NOTE

Anticytomegalovirus (Anti-CMV) Immunoglobulin G Avidity in Identification of Pregnant Women at Risk of Transmitting Congenital CMV Infection

Tiziana Lazzarotto, Patrizia Spezzacatena, Stefania Varani, Liliana Gabrielli, Paola Pradelli, Brunella Guerra, Maria Paola Landini
DOI: 10.1128/CDLI.6.1.127-129.1999

ABSTRACT

In this work, we show that the determination of the anticytomegalovirus antibody avidity carried out before week 18 of gestation is a helpful tool to identify women for enrollment in prenatal diagnosis. This procedure can identify all pregnant women who will give birth to an infected newborn.

Congenital cytomegalovirus (CMV) infection is the leading cause of congenital viral infection in developed countries, occurring in approximately 1% of all live births (1, 3, 4, 9, 18). Transmission of CMV to the fetus follows approximately 40% of primary maternal infections, whereas approximately 0.5% of women who are seropositive before pregnancy deliver infected infants (17). In addition, symptomatic infections and debilitating sequelae are rare in congenitally infected children born to women with preexisting immunity to CMV (5).
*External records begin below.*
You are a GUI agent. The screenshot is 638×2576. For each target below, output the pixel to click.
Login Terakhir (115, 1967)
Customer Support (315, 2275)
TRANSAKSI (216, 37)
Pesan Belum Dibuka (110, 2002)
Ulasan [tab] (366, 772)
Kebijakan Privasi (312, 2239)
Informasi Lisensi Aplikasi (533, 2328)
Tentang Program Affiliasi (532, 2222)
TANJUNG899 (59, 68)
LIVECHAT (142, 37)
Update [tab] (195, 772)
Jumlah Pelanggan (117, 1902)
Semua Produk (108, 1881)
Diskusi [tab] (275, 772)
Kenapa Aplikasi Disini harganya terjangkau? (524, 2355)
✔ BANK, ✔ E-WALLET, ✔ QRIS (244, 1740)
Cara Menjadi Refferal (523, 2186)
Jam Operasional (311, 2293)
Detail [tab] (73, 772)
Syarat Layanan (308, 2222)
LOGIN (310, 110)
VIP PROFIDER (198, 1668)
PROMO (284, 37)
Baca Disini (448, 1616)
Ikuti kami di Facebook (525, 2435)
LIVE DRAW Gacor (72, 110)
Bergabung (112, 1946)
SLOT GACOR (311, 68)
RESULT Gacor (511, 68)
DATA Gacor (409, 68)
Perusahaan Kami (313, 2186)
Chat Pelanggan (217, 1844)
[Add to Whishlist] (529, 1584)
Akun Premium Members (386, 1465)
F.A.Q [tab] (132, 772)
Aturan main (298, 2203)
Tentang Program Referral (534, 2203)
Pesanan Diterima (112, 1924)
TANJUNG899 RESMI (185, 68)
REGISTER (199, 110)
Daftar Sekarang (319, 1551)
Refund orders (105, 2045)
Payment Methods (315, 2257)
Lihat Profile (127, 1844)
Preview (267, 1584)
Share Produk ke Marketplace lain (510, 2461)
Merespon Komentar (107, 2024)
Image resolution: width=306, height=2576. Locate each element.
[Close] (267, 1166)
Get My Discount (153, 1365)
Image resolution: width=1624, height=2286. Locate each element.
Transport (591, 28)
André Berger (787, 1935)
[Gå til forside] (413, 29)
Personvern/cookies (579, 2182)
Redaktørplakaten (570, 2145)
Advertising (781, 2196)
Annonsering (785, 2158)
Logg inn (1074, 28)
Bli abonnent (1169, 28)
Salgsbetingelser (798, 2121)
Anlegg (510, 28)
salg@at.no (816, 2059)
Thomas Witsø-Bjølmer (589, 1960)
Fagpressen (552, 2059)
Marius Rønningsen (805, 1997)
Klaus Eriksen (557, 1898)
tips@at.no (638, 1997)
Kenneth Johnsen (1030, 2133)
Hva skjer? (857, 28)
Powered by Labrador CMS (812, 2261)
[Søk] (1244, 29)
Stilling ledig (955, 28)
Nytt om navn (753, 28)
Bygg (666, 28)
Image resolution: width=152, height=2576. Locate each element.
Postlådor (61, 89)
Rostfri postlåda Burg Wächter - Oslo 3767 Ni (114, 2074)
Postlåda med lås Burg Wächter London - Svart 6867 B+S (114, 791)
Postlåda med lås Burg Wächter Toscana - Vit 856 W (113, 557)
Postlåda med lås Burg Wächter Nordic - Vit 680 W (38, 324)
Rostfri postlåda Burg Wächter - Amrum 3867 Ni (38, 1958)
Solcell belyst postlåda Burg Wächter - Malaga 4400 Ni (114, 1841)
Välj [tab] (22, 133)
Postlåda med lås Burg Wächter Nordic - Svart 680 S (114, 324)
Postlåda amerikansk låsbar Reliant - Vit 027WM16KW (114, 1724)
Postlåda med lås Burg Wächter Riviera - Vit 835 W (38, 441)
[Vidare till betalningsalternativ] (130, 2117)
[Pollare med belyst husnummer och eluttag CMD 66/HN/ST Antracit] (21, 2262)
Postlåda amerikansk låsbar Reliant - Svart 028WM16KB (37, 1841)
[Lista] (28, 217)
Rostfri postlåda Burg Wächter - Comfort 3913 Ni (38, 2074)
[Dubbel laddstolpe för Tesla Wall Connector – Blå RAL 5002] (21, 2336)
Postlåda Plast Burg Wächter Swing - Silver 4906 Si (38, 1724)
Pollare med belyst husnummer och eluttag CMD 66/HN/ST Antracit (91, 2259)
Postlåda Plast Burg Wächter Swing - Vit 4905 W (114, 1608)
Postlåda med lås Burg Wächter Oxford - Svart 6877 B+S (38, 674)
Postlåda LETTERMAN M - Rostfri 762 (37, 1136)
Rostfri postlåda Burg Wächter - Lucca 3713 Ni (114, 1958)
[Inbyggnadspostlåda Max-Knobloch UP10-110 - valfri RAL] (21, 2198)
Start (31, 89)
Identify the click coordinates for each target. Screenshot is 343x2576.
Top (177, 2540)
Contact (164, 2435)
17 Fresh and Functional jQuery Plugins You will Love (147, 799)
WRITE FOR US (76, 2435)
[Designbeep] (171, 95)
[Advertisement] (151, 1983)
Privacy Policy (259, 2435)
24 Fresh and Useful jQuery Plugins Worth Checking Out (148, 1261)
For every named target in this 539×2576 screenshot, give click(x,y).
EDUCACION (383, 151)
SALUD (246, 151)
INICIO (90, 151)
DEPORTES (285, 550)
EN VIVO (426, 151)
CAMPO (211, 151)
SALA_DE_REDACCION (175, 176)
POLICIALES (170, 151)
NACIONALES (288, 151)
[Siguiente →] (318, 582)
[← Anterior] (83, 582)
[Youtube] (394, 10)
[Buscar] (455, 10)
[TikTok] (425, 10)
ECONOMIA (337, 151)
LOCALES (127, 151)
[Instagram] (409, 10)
Diagnosis of primary CMV infection in immunocompetent adults is accomplished by serological methods (3). CMV-specific immunoglobulin M (IgM) is a sensitive indicator of an ongoing or recent infection. However, it is not a specific indicator of primary infection, as it is often produced during nonprimary infections (2, 10, 15). Another serological procedure useful in identifying primary infections is the determination of IgG avidity (6, 8, 11, 13).

In this work, we determined the avidity index (AI) of anti-CMV antibody in 76 pregnant women at risk of transmitting CMV to their offspring as well as in 20 pregnant women at no risk of transmitting CMV. All the women went through prenatal diagnoses, and pregnancy outcomes were monitored.

Between January 1994 and May 1998, 76 pregnant women were enrolled in the prenatal diagnosis program for CMV infection either because of a seroconversion for CMV during the first trimester of pregnancy (n = 15) or because of the presence of CMV-specific IgM (n = 61).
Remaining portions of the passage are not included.